--- Directions ---
Give back only the lines in the records below from the one with "[著作サイトをチェック] (29, 543)" to the one with "business registration (120, 1730)", both inclusive, word for word.

• • • • • • •

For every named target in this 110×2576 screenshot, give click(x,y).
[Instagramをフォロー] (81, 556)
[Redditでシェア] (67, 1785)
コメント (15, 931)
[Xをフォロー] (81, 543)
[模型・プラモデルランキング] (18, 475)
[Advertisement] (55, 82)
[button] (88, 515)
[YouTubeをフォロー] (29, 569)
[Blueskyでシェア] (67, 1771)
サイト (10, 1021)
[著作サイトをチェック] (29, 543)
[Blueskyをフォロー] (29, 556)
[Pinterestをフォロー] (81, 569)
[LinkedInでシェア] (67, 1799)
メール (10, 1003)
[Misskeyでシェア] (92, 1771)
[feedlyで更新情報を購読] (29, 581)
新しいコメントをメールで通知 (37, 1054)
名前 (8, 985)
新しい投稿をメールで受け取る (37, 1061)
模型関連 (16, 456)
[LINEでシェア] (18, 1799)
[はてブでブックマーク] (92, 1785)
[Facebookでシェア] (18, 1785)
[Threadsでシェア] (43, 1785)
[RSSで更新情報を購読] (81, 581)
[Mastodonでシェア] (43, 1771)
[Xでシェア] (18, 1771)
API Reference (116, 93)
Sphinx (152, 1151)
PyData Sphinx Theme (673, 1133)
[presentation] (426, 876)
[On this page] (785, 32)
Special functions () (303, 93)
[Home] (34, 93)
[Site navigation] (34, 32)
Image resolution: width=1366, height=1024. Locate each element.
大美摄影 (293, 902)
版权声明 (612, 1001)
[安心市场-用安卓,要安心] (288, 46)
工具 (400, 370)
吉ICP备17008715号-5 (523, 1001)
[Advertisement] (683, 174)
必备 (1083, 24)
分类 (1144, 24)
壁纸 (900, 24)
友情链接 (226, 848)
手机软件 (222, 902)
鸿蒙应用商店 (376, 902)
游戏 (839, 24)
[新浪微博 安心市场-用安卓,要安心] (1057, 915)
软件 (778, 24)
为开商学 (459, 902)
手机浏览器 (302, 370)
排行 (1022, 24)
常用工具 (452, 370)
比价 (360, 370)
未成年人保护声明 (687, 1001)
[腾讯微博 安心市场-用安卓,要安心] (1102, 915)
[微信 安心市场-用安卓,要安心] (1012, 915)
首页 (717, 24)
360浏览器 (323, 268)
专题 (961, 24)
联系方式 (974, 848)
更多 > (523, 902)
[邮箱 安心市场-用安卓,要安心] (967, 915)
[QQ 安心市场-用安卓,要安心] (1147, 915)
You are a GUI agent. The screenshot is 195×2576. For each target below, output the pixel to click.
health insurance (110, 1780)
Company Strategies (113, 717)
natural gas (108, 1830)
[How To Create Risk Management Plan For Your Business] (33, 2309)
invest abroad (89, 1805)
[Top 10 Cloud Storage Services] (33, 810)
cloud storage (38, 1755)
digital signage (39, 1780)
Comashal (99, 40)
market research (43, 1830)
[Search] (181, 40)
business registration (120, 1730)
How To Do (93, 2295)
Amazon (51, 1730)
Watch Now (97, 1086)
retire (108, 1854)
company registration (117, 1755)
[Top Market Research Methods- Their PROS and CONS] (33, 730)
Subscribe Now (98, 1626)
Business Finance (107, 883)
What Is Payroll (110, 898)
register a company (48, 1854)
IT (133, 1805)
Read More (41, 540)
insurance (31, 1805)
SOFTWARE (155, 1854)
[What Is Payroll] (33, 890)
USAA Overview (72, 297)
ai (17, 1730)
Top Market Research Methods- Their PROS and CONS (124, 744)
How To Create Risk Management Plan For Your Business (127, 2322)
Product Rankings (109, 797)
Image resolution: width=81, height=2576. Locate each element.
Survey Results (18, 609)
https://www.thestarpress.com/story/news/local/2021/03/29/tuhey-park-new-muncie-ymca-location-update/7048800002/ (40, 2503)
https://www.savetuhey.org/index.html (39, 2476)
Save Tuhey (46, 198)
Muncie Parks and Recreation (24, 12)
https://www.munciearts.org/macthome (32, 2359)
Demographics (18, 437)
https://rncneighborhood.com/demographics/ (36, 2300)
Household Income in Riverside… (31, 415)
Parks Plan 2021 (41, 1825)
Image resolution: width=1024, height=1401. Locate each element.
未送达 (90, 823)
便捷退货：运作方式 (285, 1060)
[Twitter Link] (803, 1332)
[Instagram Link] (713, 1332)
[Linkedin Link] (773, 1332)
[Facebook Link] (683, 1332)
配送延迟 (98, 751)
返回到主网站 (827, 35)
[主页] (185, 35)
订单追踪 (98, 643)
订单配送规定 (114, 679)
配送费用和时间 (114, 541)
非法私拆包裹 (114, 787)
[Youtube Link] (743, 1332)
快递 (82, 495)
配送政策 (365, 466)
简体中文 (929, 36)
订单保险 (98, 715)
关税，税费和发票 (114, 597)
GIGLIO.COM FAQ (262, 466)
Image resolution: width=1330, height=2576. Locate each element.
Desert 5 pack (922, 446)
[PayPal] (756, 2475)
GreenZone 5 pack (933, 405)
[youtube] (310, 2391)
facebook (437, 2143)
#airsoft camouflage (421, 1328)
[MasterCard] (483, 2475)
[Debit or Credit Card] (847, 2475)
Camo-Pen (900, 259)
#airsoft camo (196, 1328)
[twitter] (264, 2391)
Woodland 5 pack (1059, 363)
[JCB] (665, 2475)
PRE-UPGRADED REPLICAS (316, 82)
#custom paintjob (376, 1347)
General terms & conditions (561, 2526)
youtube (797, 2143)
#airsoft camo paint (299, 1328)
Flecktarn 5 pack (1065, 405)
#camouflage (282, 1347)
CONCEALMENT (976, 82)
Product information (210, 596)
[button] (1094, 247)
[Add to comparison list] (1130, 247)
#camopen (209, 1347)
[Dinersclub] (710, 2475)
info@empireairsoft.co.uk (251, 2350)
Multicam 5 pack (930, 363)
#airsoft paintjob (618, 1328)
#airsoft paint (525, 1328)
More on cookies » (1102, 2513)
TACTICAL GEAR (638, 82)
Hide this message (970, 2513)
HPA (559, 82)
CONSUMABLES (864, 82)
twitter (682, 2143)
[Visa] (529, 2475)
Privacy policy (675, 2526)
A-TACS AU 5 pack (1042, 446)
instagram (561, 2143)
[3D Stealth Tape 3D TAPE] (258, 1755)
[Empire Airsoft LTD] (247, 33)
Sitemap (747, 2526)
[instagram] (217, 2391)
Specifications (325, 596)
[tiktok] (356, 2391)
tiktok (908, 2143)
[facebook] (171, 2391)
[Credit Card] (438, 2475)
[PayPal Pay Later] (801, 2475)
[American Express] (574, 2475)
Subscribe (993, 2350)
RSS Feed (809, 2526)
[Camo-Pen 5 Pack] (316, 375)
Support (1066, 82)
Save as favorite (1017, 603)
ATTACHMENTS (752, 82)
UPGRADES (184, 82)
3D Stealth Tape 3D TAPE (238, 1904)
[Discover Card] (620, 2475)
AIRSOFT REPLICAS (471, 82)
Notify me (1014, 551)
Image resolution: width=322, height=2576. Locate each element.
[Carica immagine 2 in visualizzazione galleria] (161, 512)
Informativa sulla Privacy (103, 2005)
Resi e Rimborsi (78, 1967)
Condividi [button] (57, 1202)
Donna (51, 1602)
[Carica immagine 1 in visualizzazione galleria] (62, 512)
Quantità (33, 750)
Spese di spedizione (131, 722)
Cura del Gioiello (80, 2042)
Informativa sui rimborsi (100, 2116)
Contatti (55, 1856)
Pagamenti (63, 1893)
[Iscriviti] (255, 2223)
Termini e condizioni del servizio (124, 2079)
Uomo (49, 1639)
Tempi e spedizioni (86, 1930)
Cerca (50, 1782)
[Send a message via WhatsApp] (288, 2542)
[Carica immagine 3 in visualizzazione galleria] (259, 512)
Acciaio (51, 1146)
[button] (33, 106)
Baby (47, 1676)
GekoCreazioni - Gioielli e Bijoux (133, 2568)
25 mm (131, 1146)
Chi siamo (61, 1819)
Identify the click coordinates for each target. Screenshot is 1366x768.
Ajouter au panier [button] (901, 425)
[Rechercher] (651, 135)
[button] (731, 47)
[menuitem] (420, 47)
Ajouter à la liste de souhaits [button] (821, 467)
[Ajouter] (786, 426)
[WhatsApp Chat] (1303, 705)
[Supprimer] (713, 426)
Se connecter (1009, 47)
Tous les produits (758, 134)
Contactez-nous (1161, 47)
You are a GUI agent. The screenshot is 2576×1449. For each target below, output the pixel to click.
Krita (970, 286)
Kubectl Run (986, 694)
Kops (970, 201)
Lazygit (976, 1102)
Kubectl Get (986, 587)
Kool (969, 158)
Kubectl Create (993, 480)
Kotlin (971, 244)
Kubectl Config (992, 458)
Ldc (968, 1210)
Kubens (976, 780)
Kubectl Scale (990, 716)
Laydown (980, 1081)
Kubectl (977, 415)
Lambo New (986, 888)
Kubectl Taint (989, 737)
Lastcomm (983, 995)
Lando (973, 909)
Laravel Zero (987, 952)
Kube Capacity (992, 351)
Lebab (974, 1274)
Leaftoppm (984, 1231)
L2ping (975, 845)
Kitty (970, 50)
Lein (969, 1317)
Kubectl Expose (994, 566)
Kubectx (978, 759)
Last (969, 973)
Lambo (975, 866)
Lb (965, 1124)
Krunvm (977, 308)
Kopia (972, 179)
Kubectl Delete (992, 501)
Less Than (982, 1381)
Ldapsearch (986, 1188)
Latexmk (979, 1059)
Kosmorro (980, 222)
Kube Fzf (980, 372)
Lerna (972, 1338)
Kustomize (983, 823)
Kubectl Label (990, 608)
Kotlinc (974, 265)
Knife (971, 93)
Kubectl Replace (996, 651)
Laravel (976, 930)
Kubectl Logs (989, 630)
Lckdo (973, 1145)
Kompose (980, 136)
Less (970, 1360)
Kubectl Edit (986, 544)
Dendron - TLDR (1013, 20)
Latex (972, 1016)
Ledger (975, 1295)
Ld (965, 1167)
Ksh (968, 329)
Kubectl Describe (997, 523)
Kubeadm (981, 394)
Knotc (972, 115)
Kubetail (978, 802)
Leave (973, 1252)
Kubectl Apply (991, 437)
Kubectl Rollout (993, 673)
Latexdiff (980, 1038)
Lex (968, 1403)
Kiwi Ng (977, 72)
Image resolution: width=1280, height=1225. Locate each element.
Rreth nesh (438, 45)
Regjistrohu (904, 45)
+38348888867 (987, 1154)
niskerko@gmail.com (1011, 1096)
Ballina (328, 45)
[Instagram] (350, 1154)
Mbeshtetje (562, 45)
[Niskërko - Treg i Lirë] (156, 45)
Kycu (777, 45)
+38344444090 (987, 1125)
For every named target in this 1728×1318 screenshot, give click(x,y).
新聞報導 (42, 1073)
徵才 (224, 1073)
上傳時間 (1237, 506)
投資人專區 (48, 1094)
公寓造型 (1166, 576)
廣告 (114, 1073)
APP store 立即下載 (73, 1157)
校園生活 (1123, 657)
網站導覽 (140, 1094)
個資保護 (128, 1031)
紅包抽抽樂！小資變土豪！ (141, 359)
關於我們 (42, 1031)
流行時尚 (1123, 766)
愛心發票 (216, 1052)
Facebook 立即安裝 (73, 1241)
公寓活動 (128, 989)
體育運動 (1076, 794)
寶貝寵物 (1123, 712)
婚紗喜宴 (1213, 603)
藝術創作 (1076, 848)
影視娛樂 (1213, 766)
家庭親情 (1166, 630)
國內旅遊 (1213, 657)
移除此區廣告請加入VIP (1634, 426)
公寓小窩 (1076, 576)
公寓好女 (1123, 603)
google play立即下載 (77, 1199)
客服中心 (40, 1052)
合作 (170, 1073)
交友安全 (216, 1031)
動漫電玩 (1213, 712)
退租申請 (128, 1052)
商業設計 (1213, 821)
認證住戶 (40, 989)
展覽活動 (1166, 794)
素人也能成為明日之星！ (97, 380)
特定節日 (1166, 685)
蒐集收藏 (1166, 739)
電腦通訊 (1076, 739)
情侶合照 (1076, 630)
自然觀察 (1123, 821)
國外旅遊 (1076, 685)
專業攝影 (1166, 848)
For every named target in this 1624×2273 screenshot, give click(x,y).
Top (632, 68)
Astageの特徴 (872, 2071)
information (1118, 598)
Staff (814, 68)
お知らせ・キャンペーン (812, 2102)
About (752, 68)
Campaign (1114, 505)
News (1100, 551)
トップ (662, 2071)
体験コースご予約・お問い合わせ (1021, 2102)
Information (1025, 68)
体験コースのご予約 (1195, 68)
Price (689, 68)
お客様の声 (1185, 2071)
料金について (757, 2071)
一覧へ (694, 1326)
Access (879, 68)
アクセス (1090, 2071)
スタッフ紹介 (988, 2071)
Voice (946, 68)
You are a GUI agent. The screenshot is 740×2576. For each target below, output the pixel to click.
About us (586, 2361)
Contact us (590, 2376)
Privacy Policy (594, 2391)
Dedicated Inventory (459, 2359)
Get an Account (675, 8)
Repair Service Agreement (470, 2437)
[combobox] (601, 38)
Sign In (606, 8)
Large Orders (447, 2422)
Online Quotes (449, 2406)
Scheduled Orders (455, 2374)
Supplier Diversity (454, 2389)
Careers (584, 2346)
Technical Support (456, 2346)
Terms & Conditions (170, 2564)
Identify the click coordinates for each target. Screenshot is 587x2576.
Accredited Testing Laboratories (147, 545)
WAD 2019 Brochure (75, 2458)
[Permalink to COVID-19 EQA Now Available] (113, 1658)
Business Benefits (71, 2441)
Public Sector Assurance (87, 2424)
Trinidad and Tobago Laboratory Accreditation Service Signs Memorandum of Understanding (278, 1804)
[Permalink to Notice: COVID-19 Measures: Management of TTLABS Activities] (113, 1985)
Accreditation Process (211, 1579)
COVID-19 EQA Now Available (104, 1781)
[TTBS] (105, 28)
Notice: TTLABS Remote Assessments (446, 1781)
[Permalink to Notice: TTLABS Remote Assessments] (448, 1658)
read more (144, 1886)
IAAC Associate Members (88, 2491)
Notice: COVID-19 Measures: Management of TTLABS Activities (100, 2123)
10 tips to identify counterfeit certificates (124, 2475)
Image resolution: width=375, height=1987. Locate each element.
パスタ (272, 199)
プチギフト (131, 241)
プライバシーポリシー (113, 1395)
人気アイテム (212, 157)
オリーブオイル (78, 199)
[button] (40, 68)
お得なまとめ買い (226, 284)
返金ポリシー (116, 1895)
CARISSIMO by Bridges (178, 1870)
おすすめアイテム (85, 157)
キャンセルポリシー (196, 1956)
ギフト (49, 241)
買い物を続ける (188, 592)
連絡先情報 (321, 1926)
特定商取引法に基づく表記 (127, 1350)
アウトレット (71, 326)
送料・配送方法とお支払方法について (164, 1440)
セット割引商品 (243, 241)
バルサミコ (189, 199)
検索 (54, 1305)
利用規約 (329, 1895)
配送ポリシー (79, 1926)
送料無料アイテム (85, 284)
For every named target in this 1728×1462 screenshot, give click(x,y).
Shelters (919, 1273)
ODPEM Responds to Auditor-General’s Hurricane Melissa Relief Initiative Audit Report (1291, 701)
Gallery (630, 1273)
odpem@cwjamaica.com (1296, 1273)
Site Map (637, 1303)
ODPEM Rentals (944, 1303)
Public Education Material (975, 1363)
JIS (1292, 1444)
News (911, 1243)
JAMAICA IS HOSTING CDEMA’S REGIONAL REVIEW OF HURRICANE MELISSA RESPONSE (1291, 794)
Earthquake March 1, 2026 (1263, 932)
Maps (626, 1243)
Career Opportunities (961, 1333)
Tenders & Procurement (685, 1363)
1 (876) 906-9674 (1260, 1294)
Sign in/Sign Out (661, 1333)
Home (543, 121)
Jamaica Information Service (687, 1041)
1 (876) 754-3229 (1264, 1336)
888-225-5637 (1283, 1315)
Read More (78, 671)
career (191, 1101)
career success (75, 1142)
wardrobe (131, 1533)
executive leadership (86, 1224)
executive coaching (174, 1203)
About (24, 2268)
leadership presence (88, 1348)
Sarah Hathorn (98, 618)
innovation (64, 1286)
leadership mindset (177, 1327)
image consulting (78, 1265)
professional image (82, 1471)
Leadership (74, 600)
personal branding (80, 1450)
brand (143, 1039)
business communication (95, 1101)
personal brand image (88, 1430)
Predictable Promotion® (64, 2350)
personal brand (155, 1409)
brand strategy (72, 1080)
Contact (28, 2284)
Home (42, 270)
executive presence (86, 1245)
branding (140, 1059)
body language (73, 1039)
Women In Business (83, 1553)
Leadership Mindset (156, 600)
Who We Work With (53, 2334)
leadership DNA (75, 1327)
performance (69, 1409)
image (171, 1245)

• • • • • • •

--- Written reply ---
[著作サイトをチェック] (29, 543)
[Blueskyをフォロー] (29, 556)
[Pinterestをフォロー] (81, 569)
[LinkedInでシェア] (67, 1799)
メール (10, 1003)
[Misskeyでシェア] (92, 1771)
[feedlyで更新情報を購読] (29, 581)
新しいコメントをメールで通知 (37, 1054)
名前 (8, 985)
新しい投稿をメールで受け取る (37, 1061)
模型関連 (16, 456)
[LINEでシェア] (18, 1799)
[はてブでブックマーク] (92, 1785)
[Facebookでシェア] (18, 1785)
[Threadsでシェア] (43, 1785)
[RSSで更新情報を購読] (81, 581)
[Mastodonでシェア] (43, 1771)
[Xでシェア] (18, 1771)
API Reference (116, 93)
Sphinx (152, 1151)
PyData Sphinx Theme (673, 1133)
[presentation] (426, 876)
[On this page] (785, 32)
Special functions () (303, 93)
[Home] (34, 93)
[Site navigation] (34, 32)
Image resolution: width=1366, height=1024. Locate each element.
大美摄影 (293, 902)
版权声明 (612, 1001)
[安心市场-用安卓,要安心] (288, 46)
工具 (400, 370)
吉ICP备17008715号-5 (523, 1001)
[Advertisement] (683, 174)
必备 (1083, 24)
分类 (1144, 24)
壁纸 (900, 24)
友情链接 (226, 848)
手机软件 (222, 902)
鸿蒙应用商店 (376, 902)
游戏 (839, 24)
[新浪微博 安心市场-用安卓,要安心] (1057, 915)
软件 (778, 24)
为开商学 (459, 902)
手机浏览器 (302, 370)
排行 (1022, 24)
常用工具 (452, 370)
比价 (360, 370)
未成年人保护声明 (687, 1001)
[腾讯微博 安心市场-用安卓,要安心] (1102, 915)
[微信 安心市场-用安卓,要安心] (1012, 915)
首页 (717, 24)
360浏览器 (323, 268)
专题 (961, 24)
联系方式 (974, 848)
更多 > (523, 902)
[邮箱 安心市场-用安卓,要安心] (967, 915)
[QQ 安心市场-用安卓,要安心] (1147, 915)
You are a GUI agent. The screenshot is 195×2576. For each target below, output the pixel to click.
health insurance (110, 1780)
Company Strategies (113, 717)
natural gas (108, 1830)
[How To Create Risk Management Plan For Your Business] (33, 2309)
invest abroad (89, 1805)
[Top 10 Cloud Storage Services] (33, 810)
cloud storage (38, 1755)
digital signage (39, 1780)
Comashal (99, 40)
market research (43, 1830)
[Search] (181, 40)
business registration (120, 1730)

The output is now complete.